Department of Genetics and Center for Genome Sciences and Systems Biology, Washington University School of Medicine, St. Louis, MO, USA.
BMC Mol Biol. 2018 Mar 27;19(1):5. doi: 10.1186/s12867-018-0106-7.
BATF family transcription factors (BATF, BATF2 and BATF3) form hetero-trimers with JUNB and either IRF4 or IRF8 to regulate cell fate in T cells and dendritic cells in vivo. While each combination of the hetero-trimer has a distinct role, some degree of cross-compensation was observed. The basis for the differential actions of IRF4 and IRF8 with BATF factors and JUNB is still unknown. We propose that the differences in function between these hetero-trimers may be caused by differences in their DNA binding preferences. While all three BATF family transcription factors have similar binding preferences when binding as a hetero-dimer with JUNB, the cooperative binding of IRF4 or IRF8 to the hetero-dimer/DNA complex could change the preferences. We used Spec-seq, which allows for the efficient and accurate determination of relative affinity to a large collection of sequences in parallel, to find differences between cooperative DNA binding of IRF4, IRF8 and BATF family members.
We found that without IRF binding, all three hetero-dimer pairs exhibit nearly the same binding preferences to both expected wildtype binding sites TRE (TGA(C/G)TCA) and CRE (TGACGTCA).
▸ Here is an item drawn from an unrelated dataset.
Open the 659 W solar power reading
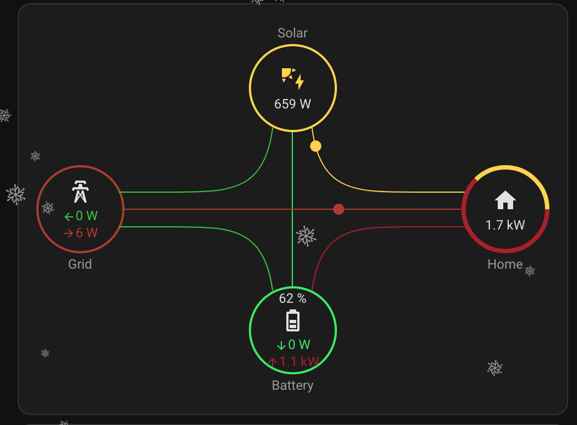This screenshot has height=425, width=577. tap(292, 103)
IRF4 and IRF8 show the very similar DNA binding preferences when binding with any of the three hetero-dimers. No major change of binding preferences was found in the half-sites between different hetero-trimers. IRF proteins bind with substantially lower affinity with either a single nucleotide spacer between IRF and BATF binding site or with an alternative mode of binding in the opposite orientation. In addition, the preference to CRE binding site was reduced with either IRF binding in all BATF-JUNB combinations.
The specificities of BATF, BATF2 and BATF3 are all very similar as are their interactions with IRF4 and IRF8. IRF proteins binding adjacent to BATF sites increases affinity substantially compared to sequences with spacings between the sites, indicating cooperative binding through protein-protein interactions. The preference for the type of BATF binding site, TRE or CRE, is also altered when IRF proteins bind. These in vitro preferences aid in the understanding of in vivo binding activities.
BATF 家族转录因子(BATF、BATF2 和 BATF3)与 JUNB 形成异三聚体,并与 IRF4 或 IRF8 结合,从而调节体内 T 细胞和树突状细胞的细胞命运。虽然异三聚体的每种组合都具有独特的作用,但观察到一定程度的交叉补偿。IRF4 和 IRF8 与 BATF 因子和 JUNB 结合的差异作用的基础尚不清楚。我们假设这些异三聚体之间功能的差异可能是由于它们的 DNA 结合偏好不同所致。虽然当与 JUNB 形成异二聚体时,所有三种 BATF 家族转录因子的结合偏好都相似,但 IRF4 或 IRF8 对异二聚体/DNA 复合物的协同结合可能会改变这些偏好。我们使用 Spec-seq,它可以高效且准确地平行确定对大量序列的相对亲和力,来发现 IRF4、IRF8 和 BATF 家族成员的协同 DNA 结合之间的差异。
我们发现,在没有 IRF 结合的情况下,所有三种异二聚体对都表现出几乎相同的结合偏好,无论是预期的野生型结合位点 TRE(TGA(C/G)TCA)还是 CRE(TGACGTCA)。IRF4 和 IRF8 在与三种异二聚体中的任何一种结合时,表现出非常相似的 DNA 结合偏好。在不同异三聚体之间的半位点中没有发现结合偏好的重大变化。IRF 蛋白与单个核苷酸间隔或相反方向的替代结合模式结合时,与 BATF 结合位点的结合亲和力大大降低。此外,在所有 BATF-JUNB 组合中,IRF 结合都会降低对 CRE 结合位点的偏好。
BATF、BATF2 和 BATF3 的特异性非常相似,它们与 IRF4 和 IRF8 的相互作用也非常相似。与位点之间具有间隔的序列相比,IRF 蛋白与 BATF 位点相邻结合会大大增加亲和力,表明通过蛋白质-蛋白质相互作用进行协同结合。当 IRF 蛋白结合时,对 TRE 或 CRE 类型的 BATF 结合位点的偏好也会改变。这些体外偏好有助于理解体内结合活性。